** begin Supplied records **

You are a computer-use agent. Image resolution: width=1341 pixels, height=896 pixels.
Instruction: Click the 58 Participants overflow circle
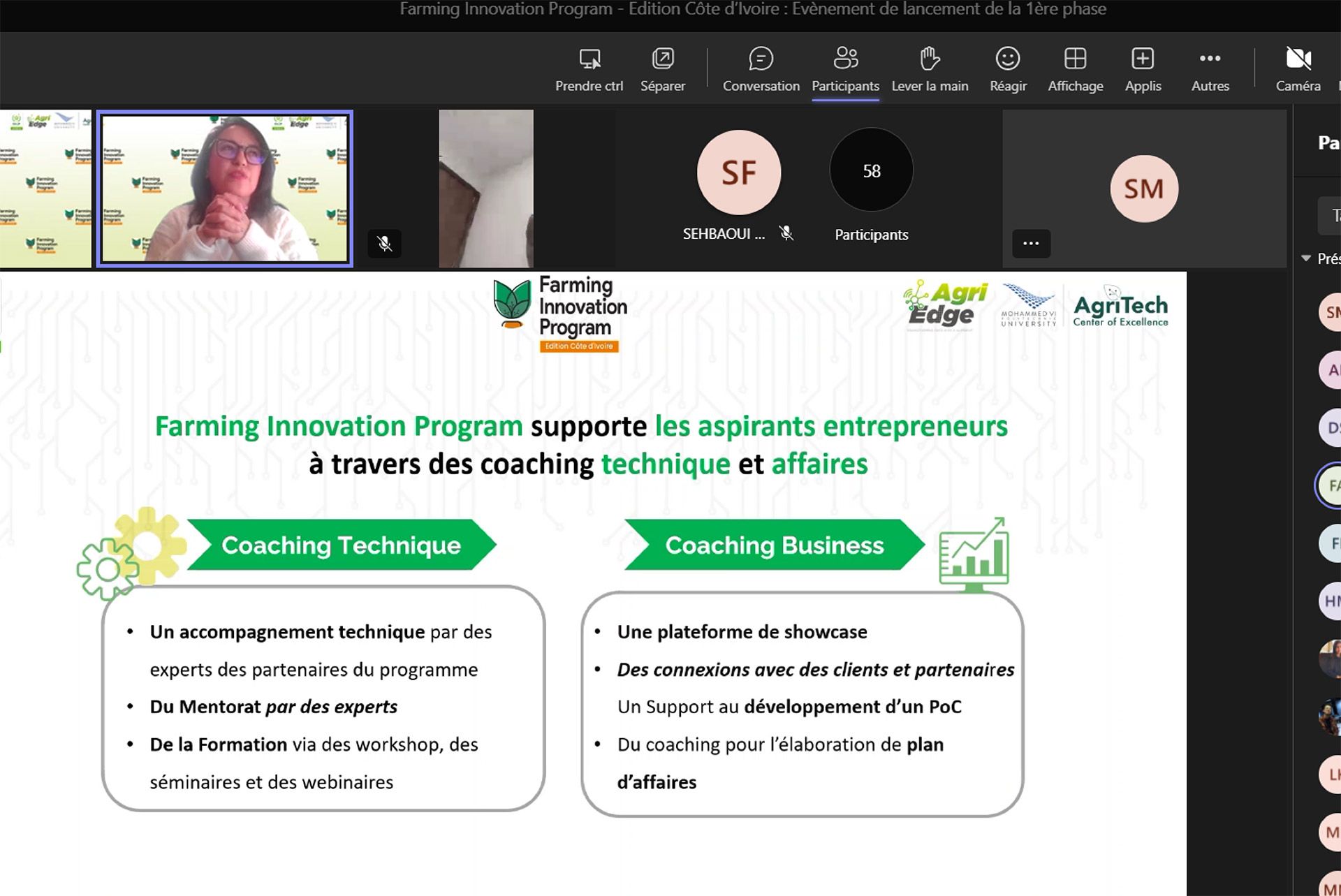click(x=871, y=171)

** end Supplied records **
** begin Supplied records **

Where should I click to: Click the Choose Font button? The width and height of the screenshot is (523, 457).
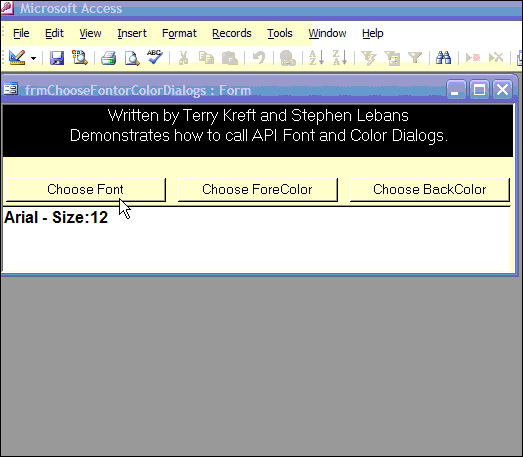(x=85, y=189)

** end Supplied records **

Copy the listing word for word, starting at the line that contains "You are a computer-use" and ending at the line that contains "click(x=871, y=171)", with both of those lines included. Leave the pictures out of your copy.

You are a computer-use agent. Image resolution: width=1341 pixels, height=896 pixels.
Instruction: Click the 58 Participants overflow circle
click(x=871, y=171)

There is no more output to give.